Rabbi Melanie Aron | Congregation Shir Hadash, California, USA
When we first began practicing elbow bumps and hand washing (long enough to sing Happy Birthday twice all the way through), I don’t think any of us imagined that in June we would be just barely out of phase 1 of the Coronavirus pandemic. Lacking an informed view of the crisis, we didn’t think of its longer term implications. Events were postponed, but with the assumption that new dates would be set soon. Even when we went into shelter in place and experienced our first Zoom Seder, I remember thinking how we had the counting of the Omer to keep us focused until this was over.
The unease that many have been feeling during shelter in place along with the frequent references to “Groundhog Day” (the movie) convinces me that this year, more than others, we will identify with the Israelites in their desert wanderings. They knew that they weren’t taking the short cut along the coast, but until God’s decree that they would spend an entire generation in the wilderness, did they have any sense of how long it might take?
Our Torah portion this week, Bahaalotecha, is taken from the book of Numbers, a text affectionately called by many rabbis, “sefer kvetch”. The portion includes the first in a series of incidents in which the people complain and challenge Moses’ leadership, calling forth God’s wrath. Chapter 11 begins with an unusual word, the people were like complainers, or murmurers-mitoninim.
In other incidents during their wanderings, the people have a definite complaint, they lacked water or food, they had missed out on celebrating Passover for reasons that were not their fault. In all of these situations, God registered their legitimate complaint and worked out a solution, providing water or manna or a chance to celebrate Pesach Sheni.
In this case though the situation is different. They do not lack anything that they really need; the manna provides for all of their nutritional needs and some commentators, pointing to Exodus 12:38 with its reference to sheep and cattle, wonder if they even lacked meat. Their complaint is not really hunger or thirst, but more of a malaise, an emptiness, a boredom. It leads to a romanticizing of the past, of the good old days in Egyptian servitude.
Our normal response to their grumbling is to come down hard on the ungrateful Israelites, and to some extent that’s what God does, responding with quail in such quantity that it becomes loathsome to the people. Moses wonders if God can meet the needs of such a large assembly, and God does all that and more.
But this year I also want to read the text in a different way.
When our children are difficult during the shelter in place, when the younger ones regress and the older ones are moody, we are encouraged by mental health practitioners to remember that this experience is difficult for them as well. We are urged to consider the trauma they have endured losing their normal lives, their school routine, their friends, and seeing their parents on edge. These same experts would remind us to show compassion to ourselves as well; no matter how well we are coping, there is trauma, some amount of dis-regulation. There might be illness in our family or among our neighbors, or worry about an aging relative. We may be on the frontlines at the hospital, or worried about our own future employment or the fate of organizations and people we care deeply about. For most of us the norm is to have some measure of control over our lives, and now that agency has been taken from us.
It is interesting to me that the quail are only a part of God’s response: there is a second story of spiritual response blended into this chapter as well.
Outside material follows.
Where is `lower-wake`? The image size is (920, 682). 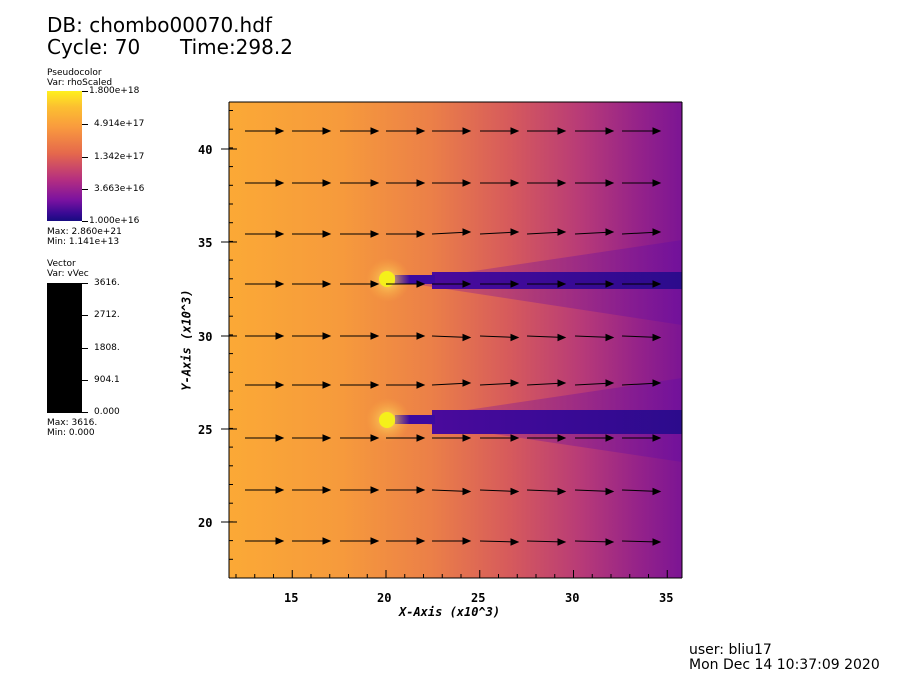 lower-wake is located at coordinates (557, 422).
The appointment of 70 elders is in part to help Moses, but they also prophesy in their own right. The two additional elders, 70 not being divisible by 12, make Joshua nervous but Moses is pleased, “would that all of God’s people were prophets”. God’s responding to the people’s complaints in this second way, on top of the physical provisions, speaks to me of a recognition of the psychological needs of the people at this time, a spiritual, psycho-social deficit which is more responsible for their unease than any physical lack.
Rabbi Shlomo Riskin provides an unusual derivation of the word mitonen. He finds in it the Hebrew words met (dead) and onen (a mourner in the initial stage of loss). For him it is a measure of the how lost the Israelites felt, and what they really lacked. They feel in a holding pattern, making their lives without purpose. Wandering in the wilderness, there is nothing they can do to impact their future. He reminds us of the work of Victor Frankl, author of Man’s Search for Meaning, who focuses on the human need for meaning and purpose. Trapped in our own “Groundhog Day”, that is where we are today as well.
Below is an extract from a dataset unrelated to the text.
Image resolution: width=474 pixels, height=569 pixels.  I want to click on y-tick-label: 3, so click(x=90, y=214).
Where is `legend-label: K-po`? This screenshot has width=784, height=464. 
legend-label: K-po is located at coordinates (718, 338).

Our communities have experienced very significant measurable losses but even more than that is the loss of expectations and predictability. We don’t know what will be in the future. Will schools and universities open? Will round two of the virus be even worse in the fall? What will the holidays be like? Our religious communities have responded with practical aid and that is helpful. But also important is the spiritual support for our adults as well as our young people. The answer to the mitoninim ultimately is not meat but meaning. May we succeed in providing that to our people today as well.
The views and opinions expressed in this article are those of the author(s) and do not necessarily reflect the official policy or position of the World Union for Progressive Judaism (WUPJ).